Un joven cubano, identificado como Cristopher Barata, de 21 años, falleció luego de que un Equipo de Respuesta Especial (SWAT) de la Oficina del Sheriff de Miami-Dade ingresara a su hogar por motivo de una investigación relacionada con un delito grave.
La madrugada del martes, alrededor de las 5:30 a.m., agentes de Delitos contra Niños en Internet (ICAC) y del SWAT irrumpieron en la vivienda de los hermanos Barata, ubicada en la calle 155 suroeste y la 102 suroeste, en Palmetto Estates.
La intervención se llevó a cabo bajo una orden de allanamiento relacionada con una investigación de abuso infantil que había durado más de un año. Según las autoridades, la orden identificaba como sospechoso a Cristian Barata, de 25 años, quien fue arrestado durante el operativo.
El momento se volvió caótico cuando Christopher apareció armado y se dirigió hacia los agentes presentes, quienes solicitaron a este sujeto que soltara el arma, pero desobedeció la orden y los oficiales abrieron fuego.
Entre llanto, la madre de los jóvenes, Judy Rodríguez, denunció que su hijo no portaba ningún arma y que la irrupción policial fue completamente inesperada. “Me mataron a mi hijo en la sala”, dijo a Local 10.
La mujer explicó cómo fue sacada a la fuerza de su casa mientras escuchaba los disparos dentro de la vivienda. Según la madre, su hijo menor no tenía relación alguna con las acusaciones y llevaba una vida normal de trabajo, sin problemas legales previos.
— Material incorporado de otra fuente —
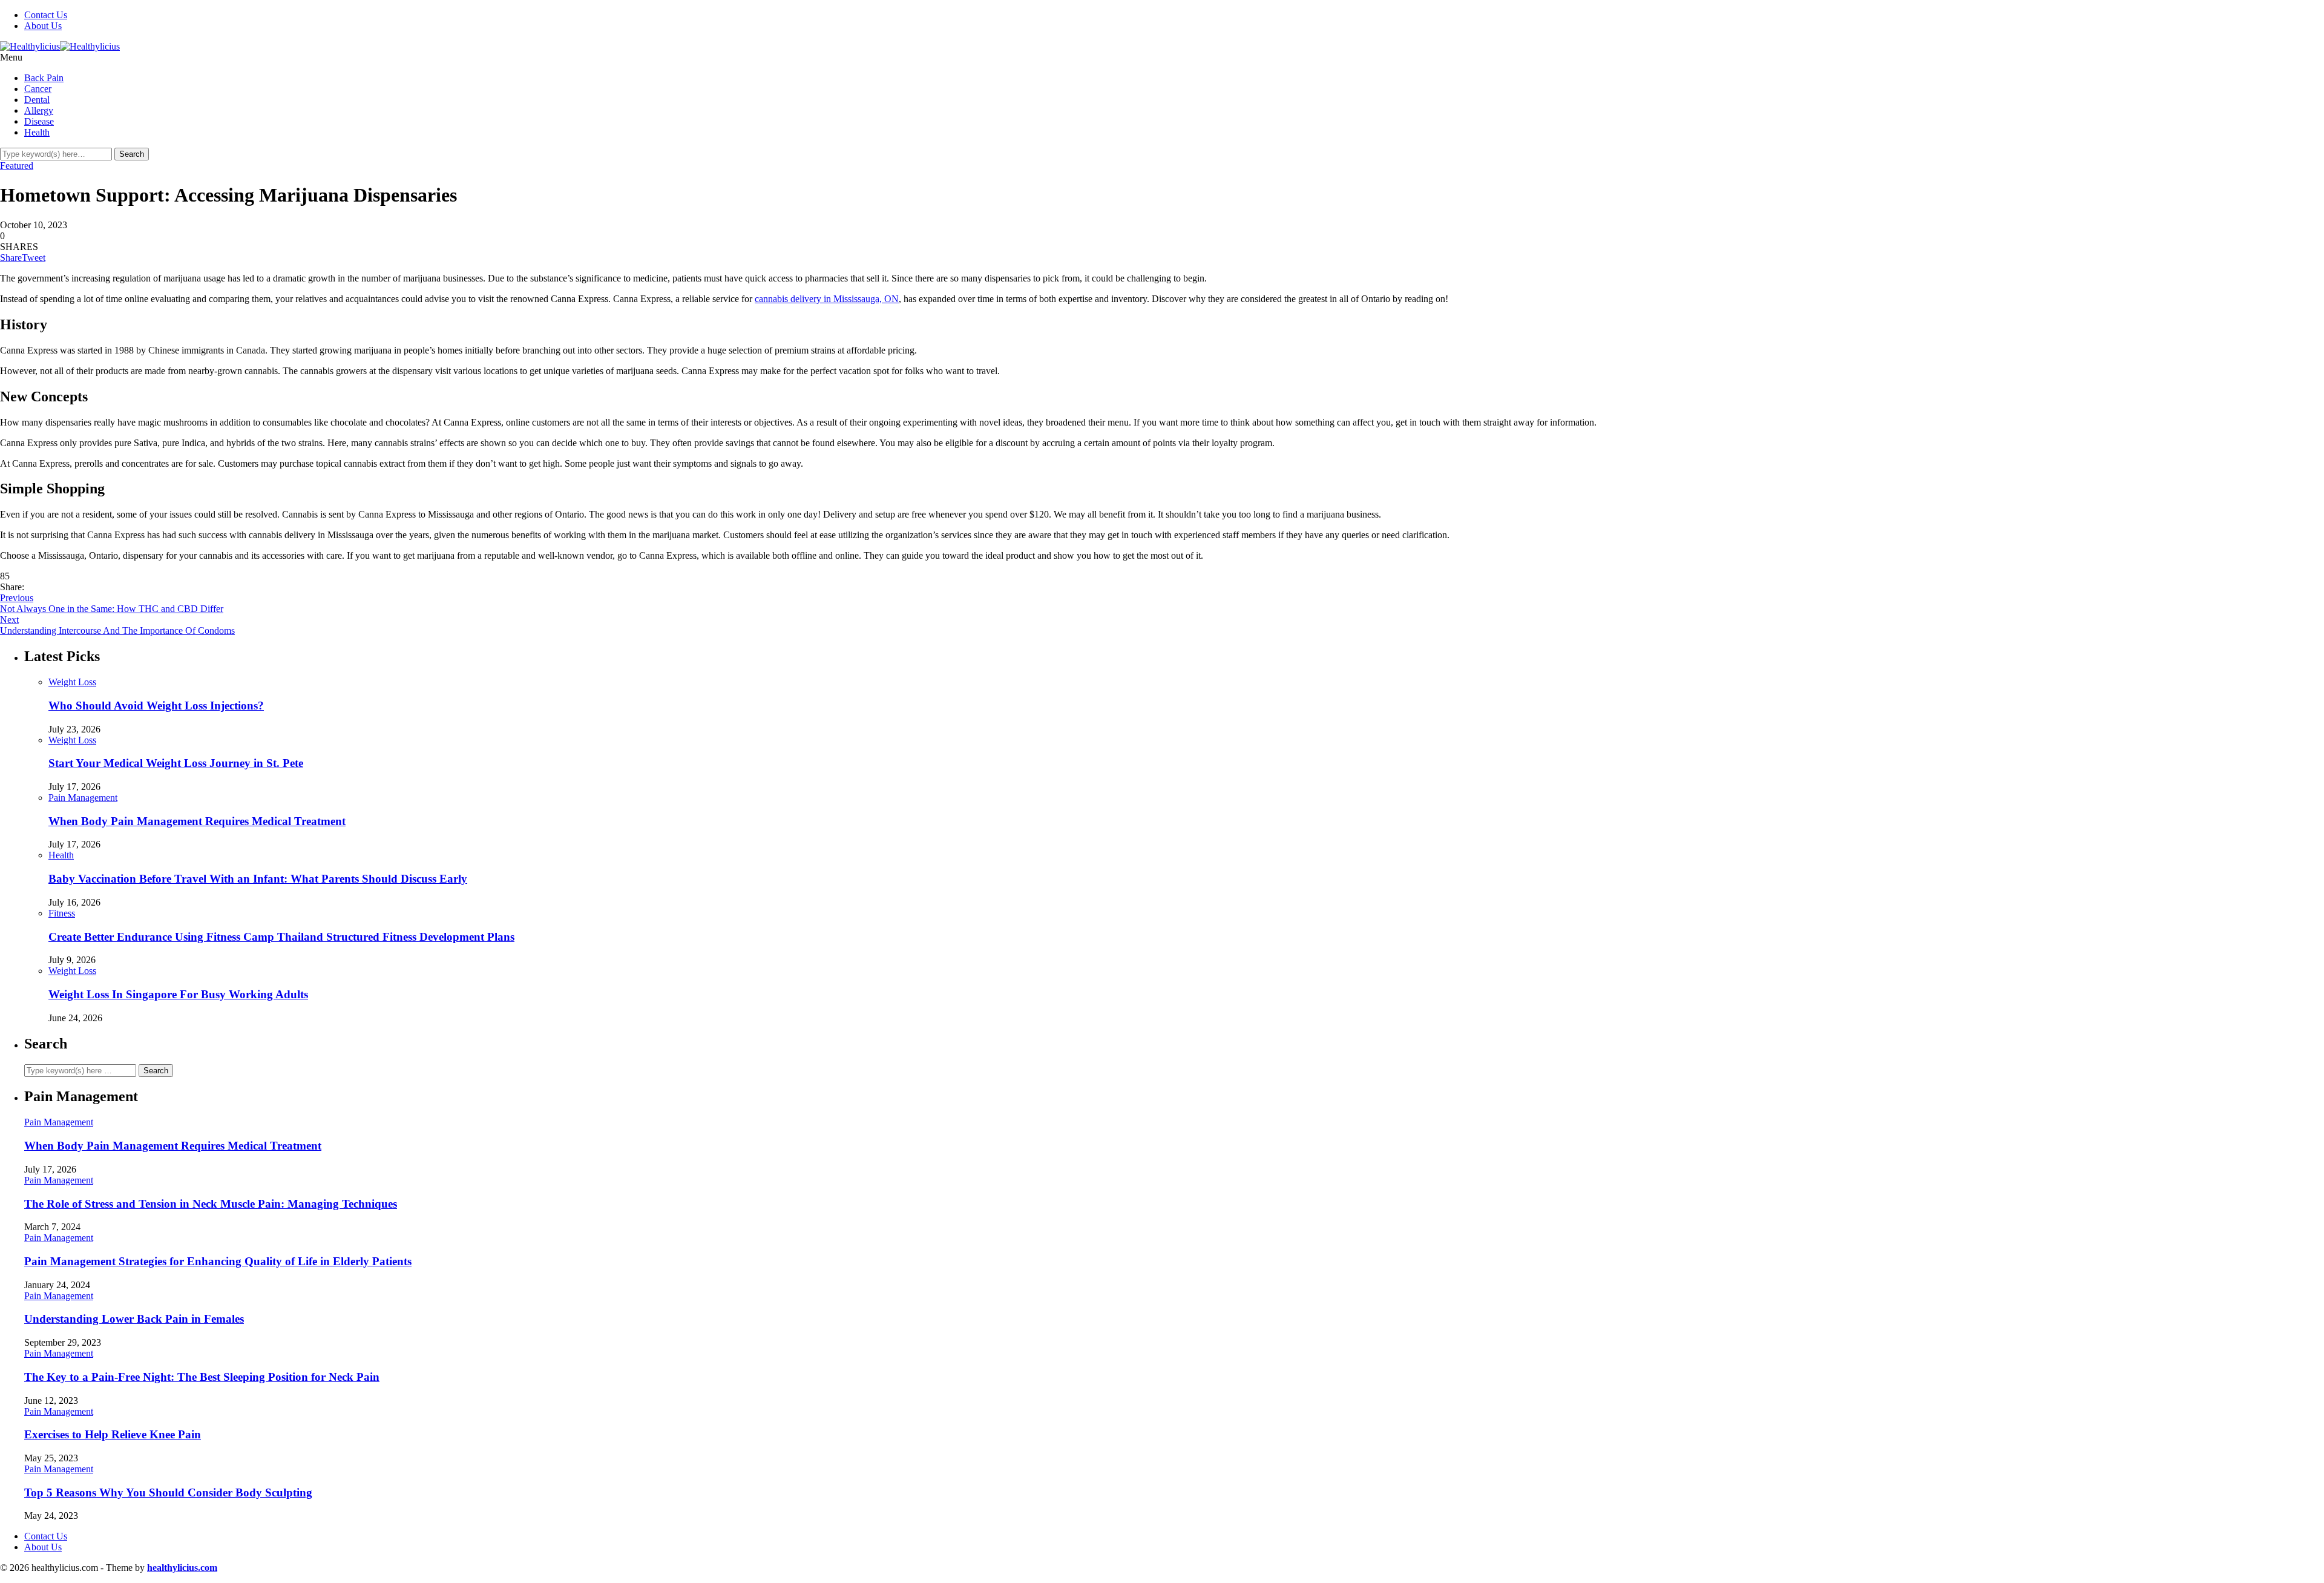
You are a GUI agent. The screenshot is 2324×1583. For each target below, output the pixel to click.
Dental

Por su parte, Israel López, padrastro de los jóvenes, relató que toda la familia estaba dormida cuando el operativo comenzó. Un familiar cercano también indicó que recibió una llamada desesperada, pero nadie le explicó lo que estaba ocurriendo, solo se le pidió que recogiera al niño de tres años que vivía en la casa.
La versión de la familia contradice la declaración de la sheriff Rosie Cordero-Stutz, quien aseguró que la orden de registro correspondía exactamente a la vivienda de los Barata. La familia ha planteado la posibilidad de que los agentes hubieran entrado en la casa equivocada, aunque las autoridades han desmentido esa hipótesis.
Tras el tiroteo, Cristian fue arrestado y enfrenta cargos graves relacionados con difusión de material explícito de menores. De acuerdo con los documentos de arresto, la investigación comenzó el 11 de octubre de 2024, cuando el Centro Nacional para Niños Desaparecidos y Explotados alertó sobre un usuario que había subido el referido material plataformas en línea.
A partir de esa denuncia, las autoridades rastrearon las cuentas y determinaron que estaban vinculadas a Cristian Barata. Durante la investigación, se encontraron imágenes y videos prohibidos, así como fotografías y selfies atribuidos al detenido.
El joven enfrenta 15 cargos de posesión de imágenes de abuso sexual infantil y 10 cargos por promover dicho contenido. A pesar de negarse inicialmente a hablar con los agentes, Cristian Barata decidió cooperar y brindó una confesión completa durante el interrogatorio.
La Administración de Seguridad en el Transporte (TSA), donde trabajaban tanto Cristian como su hermano Christopher, ha confirmado que el acceso de Cristian a áreas seguras del aeropuerto ha sido revocado y que fue destituido temporalmente mientras continúa la investigación.
El Departamento de Cumplimiento de la Ley de Florida (FDLE, por sus siglas en inglés) está a cargo de investigar el tiroteo, como ocurre en todos los casos en los que intervienen agentes policiales.